I know we can; it’s just whether there’s enough will. So many brands are going fur-free, which is a huge step in the right direction, but it’s not enough-fur is still being used at every level of the industry. While big fur coats are reserved for a specific customer at a specific price point, fur trims and key chains are everywhere and they often come from wild rather than farmed animals. It’s the opposite of glamorous; the way the animals are farmed and killed is barbaric, so why do it? Especially when the alternatives are so realistic. Faux fur is often made from material such as modacrylic, which isn’t kind to the planet. Our KOBA fur-free fur is made with almost 40% plant-based materials and it’s recyclable. We all have the power to make significant change-one of the easiest things we can do is to stop buying and wearing fur, then there will be no demand.
Your “Autumn” collection is made from 80% environmentally friendly materials. What are some of the textile developments you are most excited about?
For “Autumn,” I was set on using as much of our remnants as possible; now we’ve pretty much used them all up, so I’m figuring out whose waste we’re going to use next. All of our nylon and polyester is recycled, and all our bags, including the Frayme, which we are launching this season, are vegan and have aluminum chains that can easily be recycled. Every year, 150 million trees are cut down to make fabric-our dresses are made from forest-friendly viscose, which can be traced back to certified forests in Sweden-no ancient or endangered forests are destroyed. It should be illegal to cut down a tree without replanting one.
What does sustainability mean to you?
As an industry, we have to measure our environmental footprint, and at Stella, our goal is to reduce that footprint, not to replace it. In order to be truly sustainable in any business, your model has to have self-imposed limitations. We aren’t perfect by any means and we are always looking to improve our means of sourcing. Right now, for example, we are running regenerative farming pilot tests.
Do you think that COVID-19 being a zoonotic disease and the culling of millions of mink has made people more mindful about the treatment of animals?

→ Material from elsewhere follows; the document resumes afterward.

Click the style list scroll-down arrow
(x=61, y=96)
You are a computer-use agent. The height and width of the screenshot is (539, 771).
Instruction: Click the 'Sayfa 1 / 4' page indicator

The response to the mink was interesting because they were being bred to be killed-the only difference was it happened in one fell swoop and they weren’t turned into fur trims. COVID spread around the world very quickly and made us realize we are all connected. Unfortunately, I think the economy will always take higher precedence than COP26 [the U.N. climate change conference due in Glasgow, in November] for most governments. And I think the changes will come from an effort to improve human rights-the chemicals being used to make PVC being cancerous for instance, or raising the minimum wage and finally eradicating child labor-rather than animal welfare. Personally, the past year has made me want to reduce our impact on the environment even more fiercely.